- [Activity list]
• a. In the account of the ankle injury below, in which mall is the IGA grocery store located?
• b. Reproduce the ankle-injury account from "Was I going" to "The Bus Route.".
• c. Carry on the account of the ankle injury, starting after its final sentence.

- [Passage for review]
++++++++++++++++++++

Rupa, another chick from the dorm, won the battle of relevant medical training and had the ankle on ice getting rapped, and then Team Bravo, aka Lori and David, agreed to give up their night's festivities to aid me home. A taxi was secured by people that had already started leaving (10 in a taxi got him to only charge us 5 bucks apiece!) and Team Bravo half carried me up the stairs for a night of icing and elevating. Fun.

Was I going to let this stop me or foolishly press on? Take a guess. Not a smart move. Due tot he student health center being closed on weekends, I hopped it. We had a, er, less than interesting convocation to met deans and professors in a bit of brilliant planning by the SGA. A "screw off; we're hungover" vibe hung in the air, since the majority of the entering class had dragged in around 4 in the morning, reeking of spirit... or spirits.

After the ordeal, er honorific ceremony, I decided to do some hopalong shopping at IGA, the grocery store in Spiceland Mall, aka On The Bus Route.

++++++++++++++++++++

- [Records shown]

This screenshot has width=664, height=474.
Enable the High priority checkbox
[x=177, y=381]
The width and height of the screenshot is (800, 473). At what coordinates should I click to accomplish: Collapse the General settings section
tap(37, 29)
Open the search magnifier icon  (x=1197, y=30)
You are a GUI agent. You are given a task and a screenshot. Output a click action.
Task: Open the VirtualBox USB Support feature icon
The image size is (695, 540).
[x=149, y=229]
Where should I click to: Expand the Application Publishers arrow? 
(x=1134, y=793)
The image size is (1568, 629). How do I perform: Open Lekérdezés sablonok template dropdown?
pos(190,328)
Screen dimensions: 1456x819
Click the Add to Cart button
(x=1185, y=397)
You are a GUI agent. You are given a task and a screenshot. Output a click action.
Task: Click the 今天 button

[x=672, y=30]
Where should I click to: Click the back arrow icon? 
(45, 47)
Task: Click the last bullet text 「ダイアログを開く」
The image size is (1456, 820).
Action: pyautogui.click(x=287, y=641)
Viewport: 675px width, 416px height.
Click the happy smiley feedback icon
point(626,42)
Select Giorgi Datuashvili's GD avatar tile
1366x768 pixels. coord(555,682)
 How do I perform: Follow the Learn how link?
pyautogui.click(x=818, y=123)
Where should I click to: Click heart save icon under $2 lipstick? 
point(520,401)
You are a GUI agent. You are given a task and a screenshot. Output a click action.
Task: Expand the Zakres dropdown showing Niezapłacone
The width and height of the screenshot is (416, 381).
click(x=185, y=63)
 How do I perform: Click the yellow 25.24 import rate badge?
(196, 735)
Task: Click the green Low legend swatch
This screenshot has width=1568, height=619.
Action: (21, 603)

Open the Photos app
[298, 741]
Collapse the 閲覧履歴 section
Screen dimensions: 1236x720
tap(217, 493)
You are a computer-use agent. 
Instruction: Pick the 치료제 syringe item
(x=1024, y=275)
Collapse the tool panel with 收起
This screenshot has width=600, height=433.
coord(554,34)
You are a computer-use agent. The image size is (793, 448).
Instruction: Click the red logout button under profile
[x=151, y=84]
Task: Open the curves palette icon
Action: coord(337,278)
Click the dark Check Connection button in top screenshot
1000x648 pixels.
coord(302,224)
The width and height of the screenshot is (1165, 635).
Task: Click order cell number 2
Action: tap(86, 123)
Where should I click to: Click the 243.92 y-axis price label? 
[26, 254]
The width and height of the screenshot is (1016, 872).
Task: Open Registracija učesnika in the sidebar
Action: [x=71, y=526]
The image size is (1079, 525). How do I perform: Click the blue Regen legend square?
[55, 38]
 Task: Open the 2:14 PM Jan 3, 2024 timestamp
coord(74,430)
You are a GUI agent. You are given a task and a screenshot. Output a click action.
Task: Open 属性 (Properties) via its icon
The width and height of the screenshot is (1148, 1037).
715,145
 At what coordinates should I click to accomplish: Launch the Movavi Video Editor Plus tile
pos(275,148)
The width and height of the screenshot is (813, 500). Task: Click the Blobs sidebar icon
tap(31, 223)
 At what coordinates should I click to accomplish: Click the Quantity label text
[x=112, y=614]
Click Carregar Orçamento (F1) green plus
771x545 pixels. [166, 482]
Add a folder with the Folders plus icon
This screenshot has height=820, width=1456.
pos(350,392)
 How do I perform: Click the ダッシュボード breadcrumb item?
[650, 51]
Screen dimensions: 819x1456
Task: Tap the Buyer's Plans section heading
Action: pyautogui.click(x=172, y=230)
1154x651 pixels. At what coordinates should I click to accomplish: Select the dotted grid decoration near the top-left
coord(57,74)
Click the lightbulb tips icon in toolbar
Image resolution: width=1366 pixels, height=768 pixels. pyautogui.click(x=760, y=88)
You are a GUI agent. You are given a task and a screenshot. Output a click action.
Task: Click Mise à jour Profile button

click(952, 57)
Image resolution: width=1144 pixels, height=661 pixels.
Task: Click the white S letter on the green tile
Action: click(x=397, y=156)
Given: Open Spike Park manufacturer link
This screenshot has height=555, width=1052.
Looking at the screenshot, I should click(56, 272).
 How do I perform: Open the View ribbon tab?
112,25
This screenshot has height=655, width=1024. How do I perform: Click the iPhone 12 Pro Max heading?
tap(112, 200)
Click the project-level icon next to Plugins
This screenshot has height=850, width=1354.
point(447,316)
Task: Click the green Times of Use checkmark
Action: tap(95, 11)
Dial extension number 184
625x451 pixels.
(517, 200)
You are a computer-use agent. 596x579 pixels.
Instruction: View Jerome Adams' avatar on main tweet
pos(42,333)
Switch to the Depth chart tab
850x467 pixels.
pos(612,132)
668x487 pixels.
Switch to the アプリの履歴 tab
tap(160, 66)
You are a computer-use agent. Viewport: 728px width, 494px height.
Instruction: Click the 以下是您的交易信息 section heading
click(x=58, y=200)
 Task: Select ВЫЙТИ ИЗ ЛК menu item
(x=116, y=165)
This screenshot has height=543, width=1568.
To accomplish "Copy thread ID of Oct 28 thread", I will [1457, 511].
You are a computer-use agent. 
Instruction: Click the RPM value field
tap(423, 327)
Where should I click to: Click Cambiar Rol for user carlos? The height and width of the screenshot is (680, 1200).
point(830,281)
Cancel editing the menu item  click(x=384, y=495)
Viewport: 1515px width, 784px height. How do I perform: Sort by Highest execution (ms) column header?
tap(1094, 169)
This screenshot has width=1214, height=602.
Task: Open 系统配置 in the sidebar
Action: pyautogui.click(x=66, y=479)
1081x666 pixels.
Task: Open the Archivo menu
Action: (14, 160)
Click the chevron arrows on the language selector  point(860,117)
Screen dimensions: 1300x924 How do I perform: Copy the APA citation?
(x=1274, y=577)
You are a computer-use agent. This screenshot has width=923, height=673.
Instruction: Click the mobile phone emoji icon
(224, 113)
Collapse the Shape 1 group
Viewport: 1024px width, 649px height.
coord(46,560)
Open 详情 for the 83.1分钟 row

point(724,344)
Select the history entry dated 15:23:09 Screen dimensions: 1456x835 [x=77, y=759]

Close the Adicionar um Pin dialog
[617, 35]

++++++++++++++++++++

- [Outputs by task]
• a. Spiceland Mall

• b.
Was I going to let this stop me or foolishly press on? Take a guess. Not a smart move. Due tot he student health center being closed on weekends, I hopped it. We had a, er, less than interesting convocation to met deans and professors in a bit of brilliant planning by the SGA. A "screw off; we're hungover" vibe hung in the air, since the majority of the entering class had dragged in around 4 in the morning, reeking of spirit... or spirits.

After the ordeal, er honorific ceremony, I decided to do some hopalong shopping at IGA, the grocery store in Spiceland Mall, aka On The Bus Route.

• c.
First off, anyone claiming Grenada doesn't have adequate amenities in the grocery department is smoking crack or lazy. Pringles, mama celeste pizzas, cadbury candy (!!!), hot pockets, beef, pork, bread, hummus, and generally, a thousand familiar brands. Unbelievable! Expensive as hell, but stuff's cheaper off the bus route.

One source of complaint is that they run out of stuff if you don't go on a Saturday since the shipment comes in Friday. So go on Saturday. Big whoop. They didn't have eggs when I went (sniff, no omelets), but I'm sure that a brief trip to Food Fair would have solved it if I hadn't been lazy, but you're NOT going to go hungry. Do watch the prices though. Some things are very reasonable (like cheese!); and other things, like hot pockets, make you pay out the... nose for the convenience. Spend accordingly.

Back to the dorm and onto the Orientation Bazaar. Fun, food music, far into the night, thus I grabbed my samosas, ran into Jesse from EMT class and Gross Anatomy at Davis (Aggies!!!), and headed to the dorms with a visit from David, who sweetly checked to see if my foot had fallen off.

Oh... notable. THREE, count em, three scuba shops at the bazaar. Wahoo! Though now it looks like I won't be able to dive for a while.

This morning, it was the professionalism class (which I was late to, d'oh!) and then straight to the clinic.

Something about severe inflammation, excessive heat when palpated, torn ligaments, and not walking on it.

Whoops.

Well... I only walked on it for a couple days... and... and... it didn't hurt *that* much!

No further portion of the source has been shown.